About the European Society of Gene and Cell Therapy
Convincing evidence continues to emerge from clinical trials that gene and cell therapy is effective in patients suffering from a wide range of diseases. Historic trials that were conducted in Europe demonstrate that children afflicted by life-threatening genetic diseases can now essentially lead normal lives after being treated by gene therapy. Recently, it has been shown that blind people can start to see following gene therapy. These few selected examples clearly indicate that the momentum in this field is building up.

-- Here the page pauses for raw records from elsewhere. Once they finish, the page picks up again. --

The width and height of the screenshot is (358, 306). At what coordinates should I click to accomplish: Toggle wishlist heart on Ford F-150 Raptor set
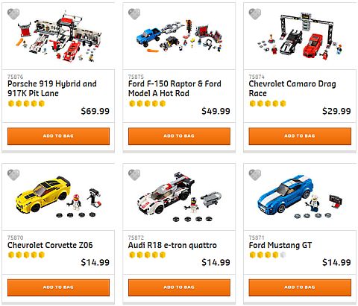[x=134, y=14]
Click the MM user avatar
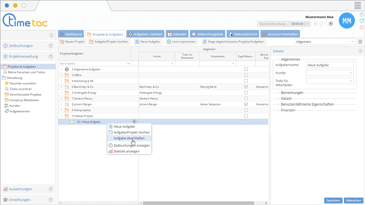The width and height of the screenshot is (365, 205). point(347,21)
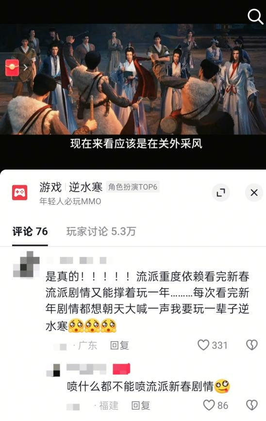266x421 pixels.
Task: Tap the 角色扮演TOP6 badge
Action: pos(133,187)
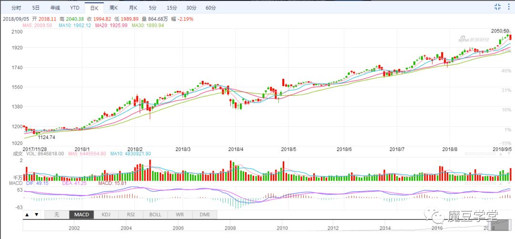This screenshot has width=515, height=239.
Task: Enable the KDJ indicator
Action: tap(106, 215)
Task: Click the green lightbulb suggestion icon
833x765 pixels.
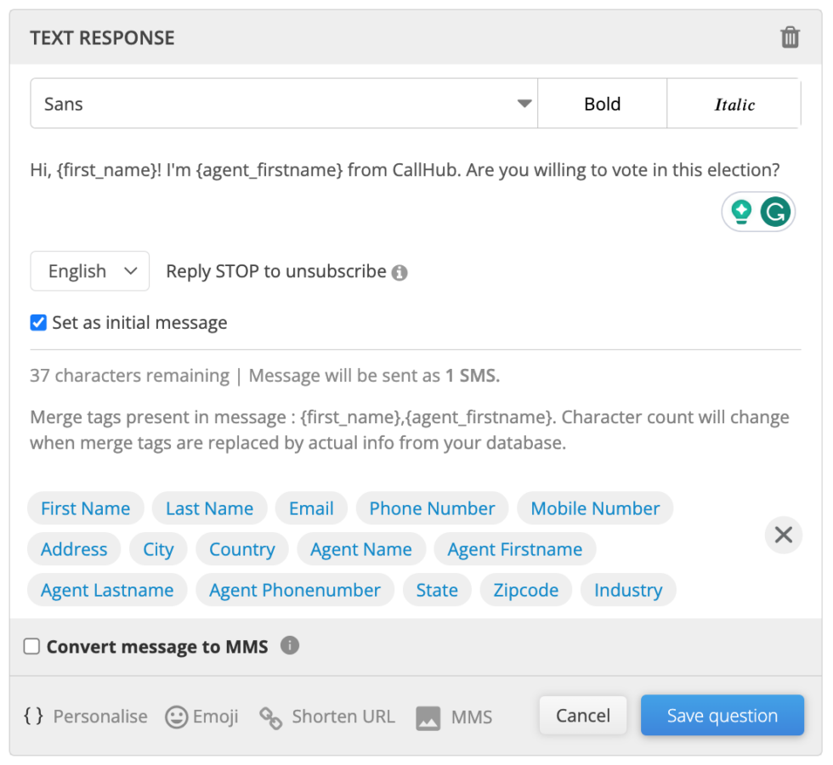Action: point(741,212)
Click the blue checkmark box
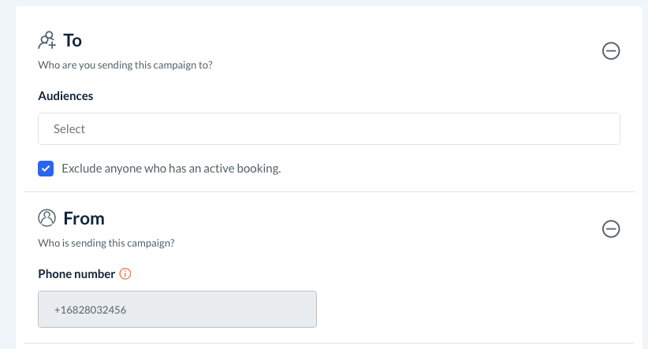The width and height of the screenshot is (648, 349). tap(46, 169)
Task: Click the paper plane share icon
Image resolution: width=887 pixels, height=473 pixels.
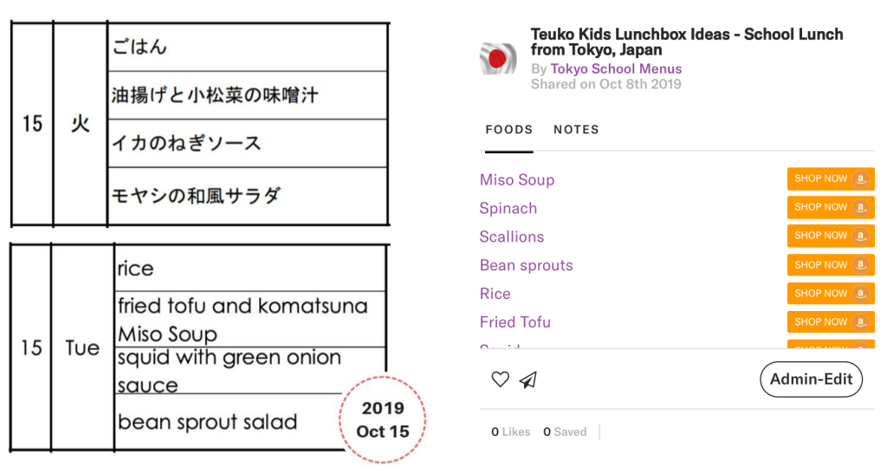Action: click(528, 379)
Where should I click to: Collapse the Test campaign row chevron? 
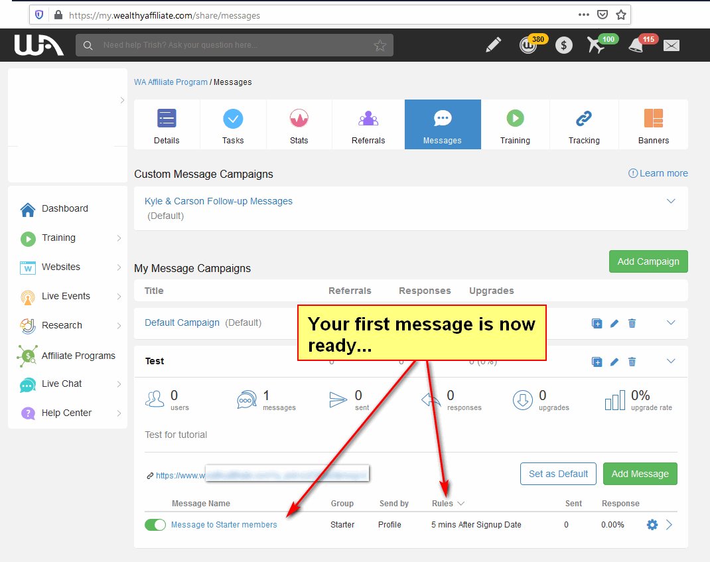click(x=670, y=362)
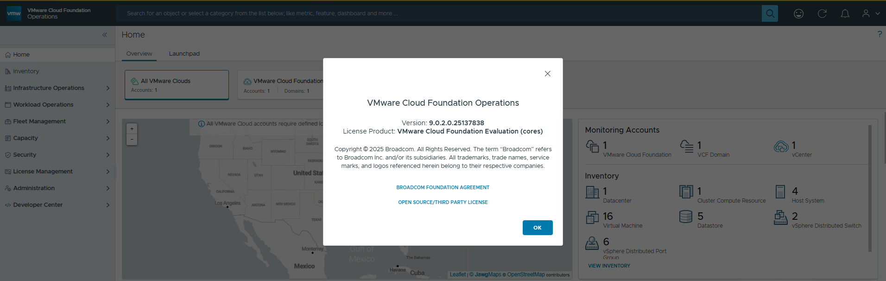Click the View Inventory link
Screen dimensions: 886x281
(609, 266)
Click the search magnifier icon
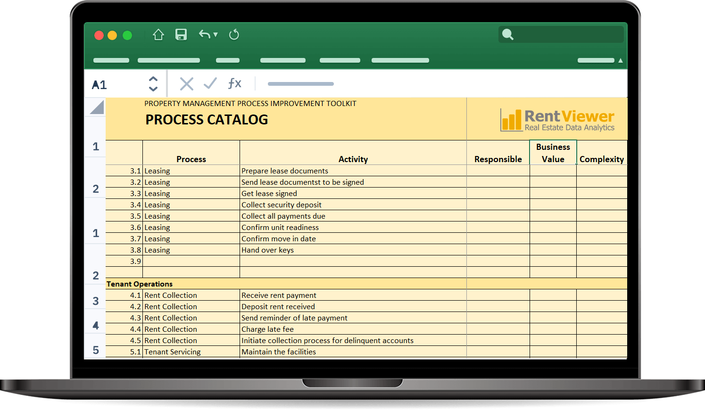 pos(507,34)
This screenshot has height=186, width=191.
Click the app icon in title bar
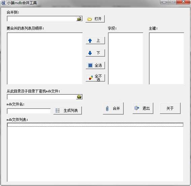(3, 3)
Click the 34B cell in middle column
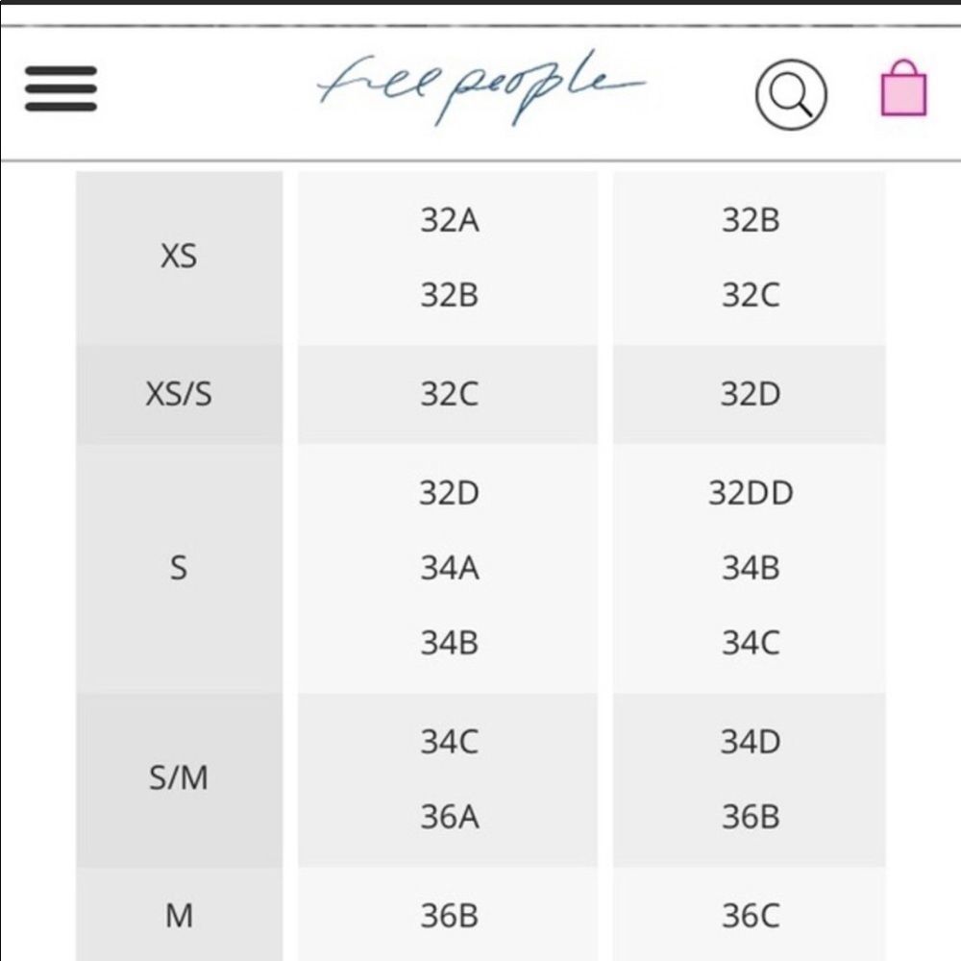Screen dimensions: 961x961 pos(449,644)
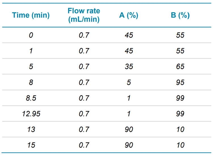Click flow rate 0.7 in 0 min row

point(84,35)
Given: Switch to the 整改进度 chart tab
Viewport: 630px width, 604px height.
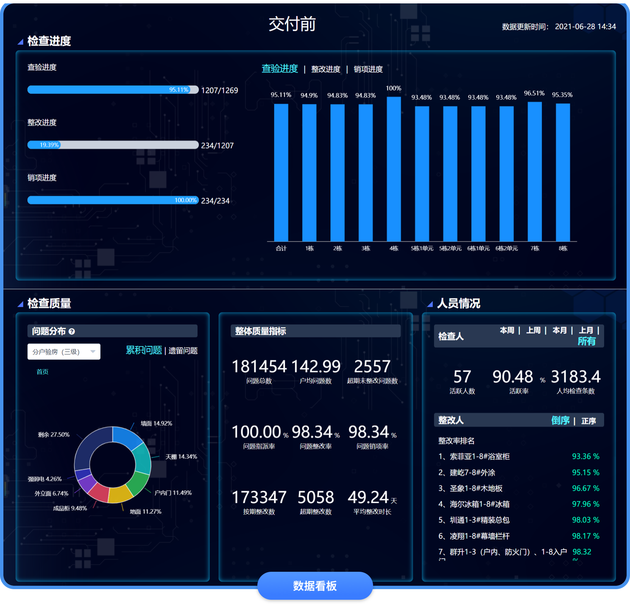Looking at the screenshot, I should (x=326, y=69).
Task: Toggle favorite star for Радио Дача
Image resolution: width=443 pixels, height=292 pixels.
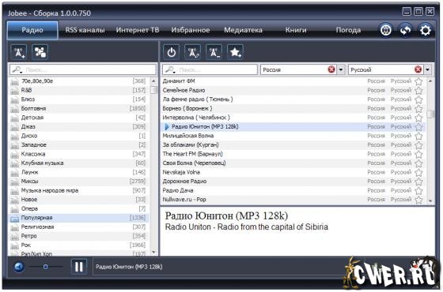Action: 418,191
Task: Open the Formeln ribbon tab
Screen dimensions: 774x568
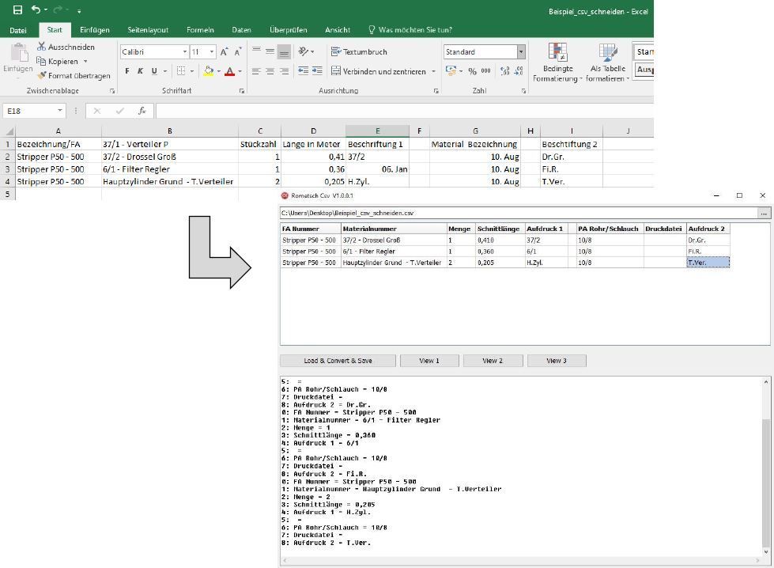Action: 200,30
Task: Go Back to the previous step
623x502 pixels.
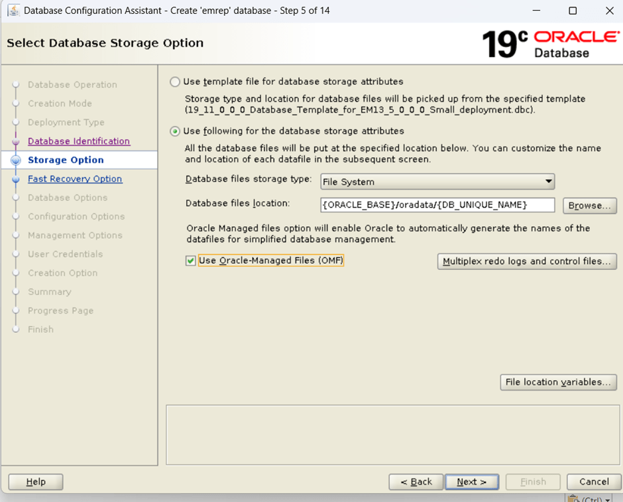Action: coord(416,481)
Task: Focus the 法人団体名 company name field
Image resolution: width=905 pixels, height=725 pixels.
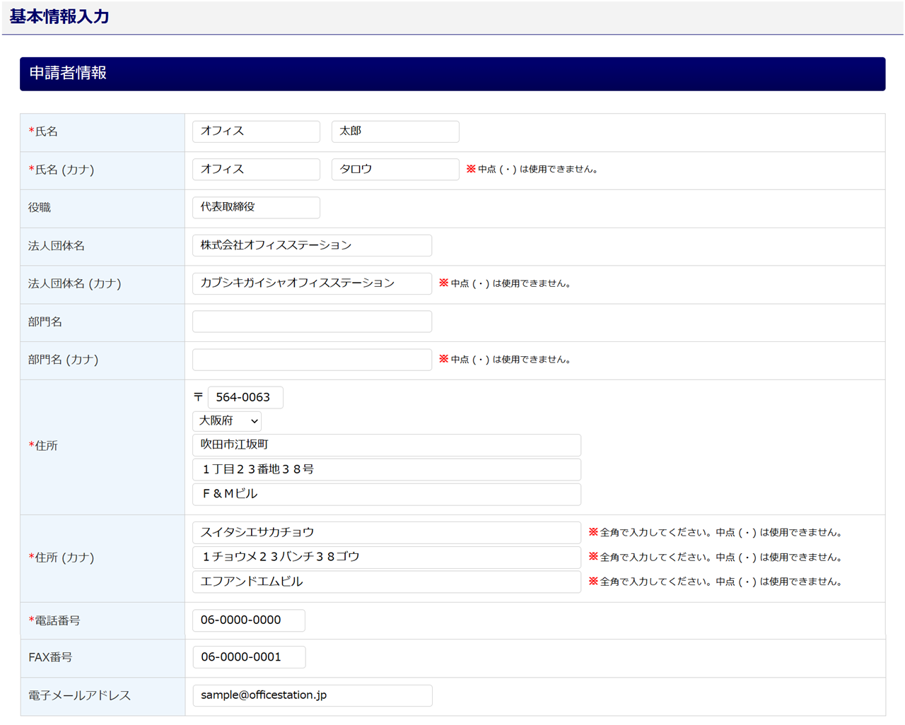Action: click(x=312, y=245)
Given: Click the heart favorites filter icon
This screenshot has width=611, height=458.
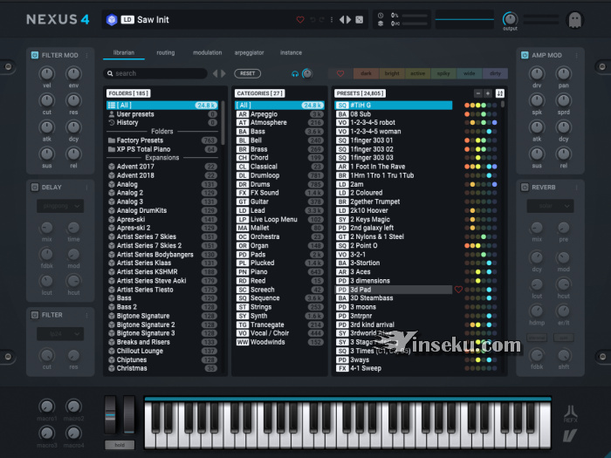Looking at the screenshot, I should tap(340, 73).
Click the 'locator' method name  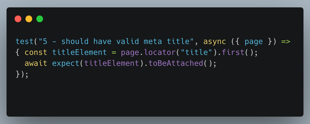(160, 52)
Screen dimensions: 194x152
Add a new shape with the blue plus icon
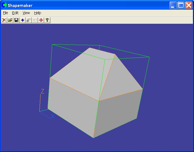click(23, 20)
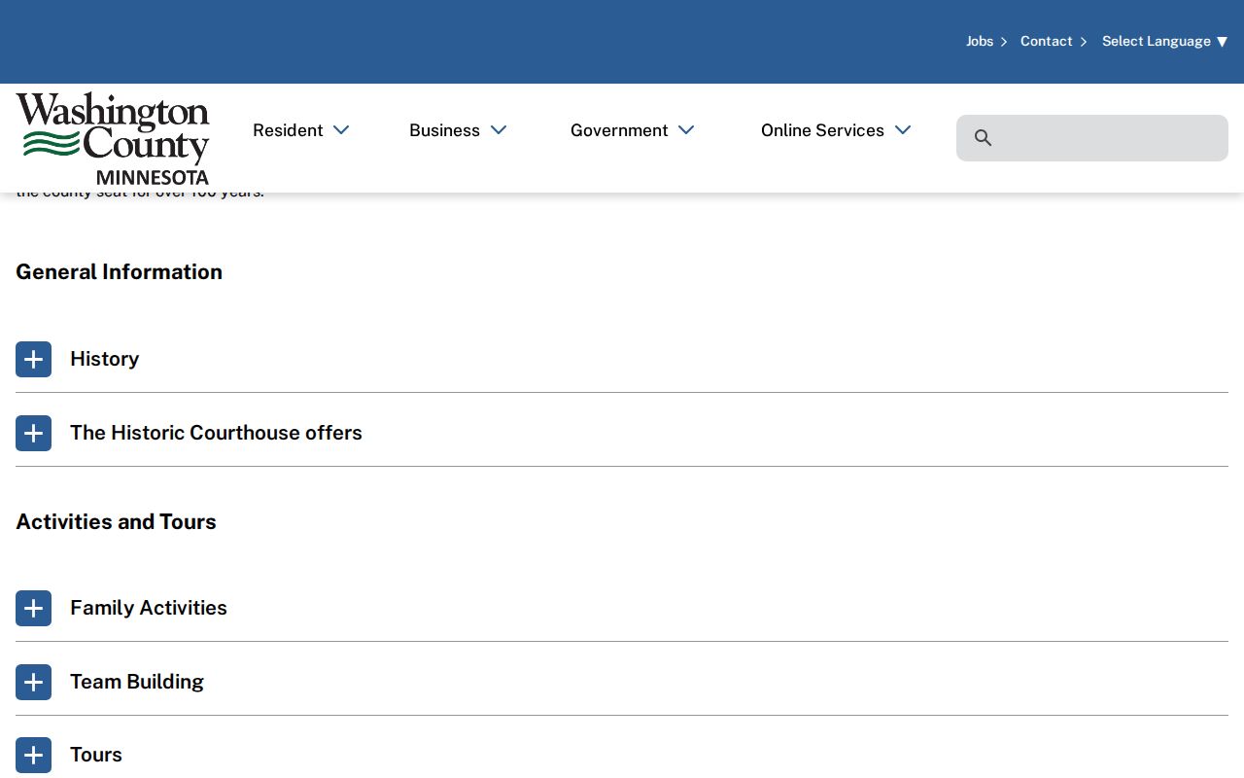Click the chevron next to Jobs
This screenshot has height=778, width=1244.
(x=1004, y=42)
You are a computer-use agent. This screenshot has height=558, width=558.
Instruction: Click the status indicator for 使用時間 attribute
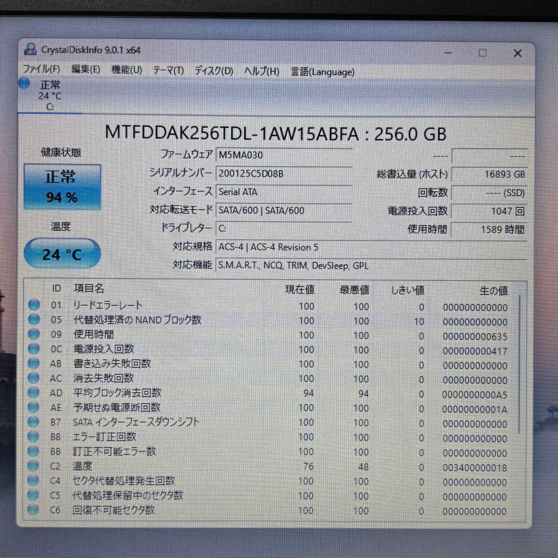point(33,334)
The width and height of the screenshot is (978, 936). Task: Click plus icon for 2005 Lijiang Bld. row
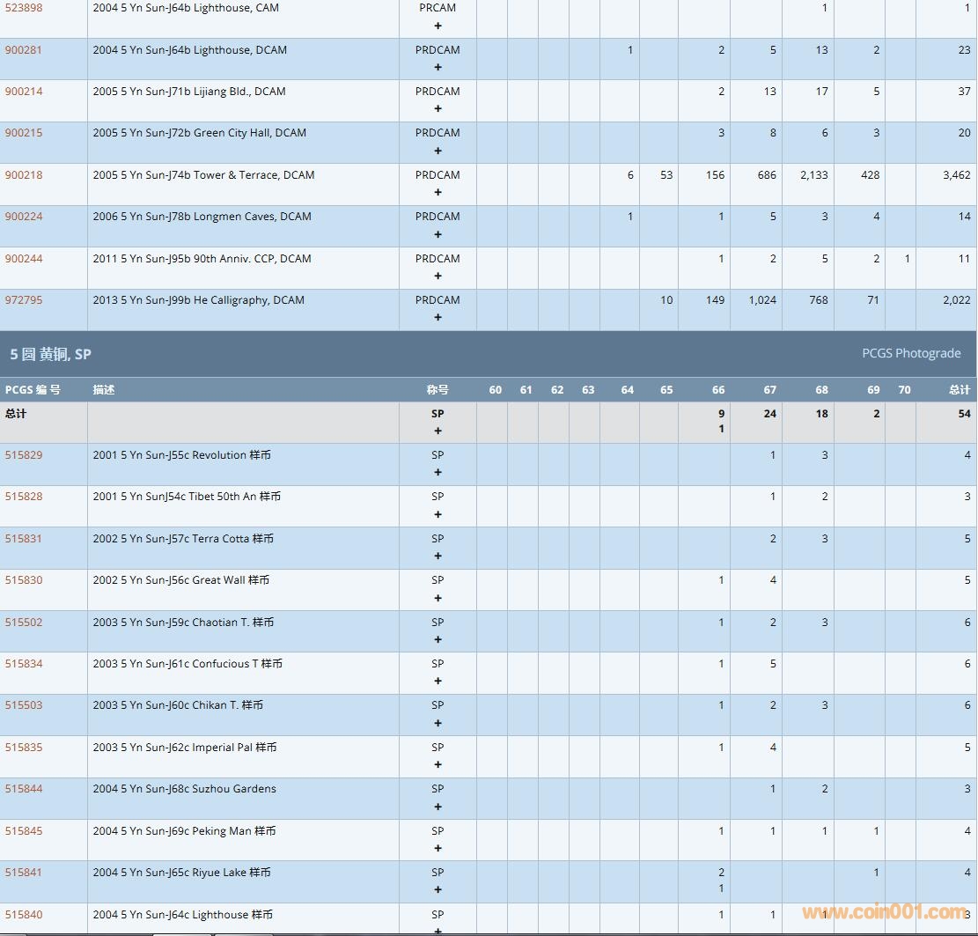click(438, 109)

Given the current global economic challenges it is even more important than ever to find sustainable solutions to treat diseases of high unmet medical need. It is therefore essential to continue to invest in gene and cell therapy since it may ultimately offer sustainable solutions, particularly for hereditary diseases but also for cancer, cardiovascular disease and neurodegenerative disorders, just to name a few. At the same token, many other biomedical disciplines are harvesting the fruits of the technologies that gene therapists are continuously developing. For instance, the recent development of induced pluripotent stem cells (iPS) for regenerative medicine is intrinsically linked to the concept of “genetic reprogramming”. Other areas of translational research in which the gene delivery technologies are playing an increasingly important role is the field of RNA interference. However, despite these successes, the field has also faced some setbacks. Such challenges are not unique to gene therapy but are inherent to translational research in general. Fortunately, these hurdles are not unsurmountable and it is important to take on these challenges, otherwise one risks throwing the baby away with the bathwater. Indeed, many recent successes in gene and cell therapy could be ascribed to the continuous improvement of gene transfer technologies.
The primary objectives of the European Society of Gene and Cell Therapy (ESGCT) are to:
- promote basic and clinical research in gene and cell therapy,
- facilitate education and the exchange of information and technologies related to gene transfer and therapy; and
- help forge collaborations in this multidisciplinary field.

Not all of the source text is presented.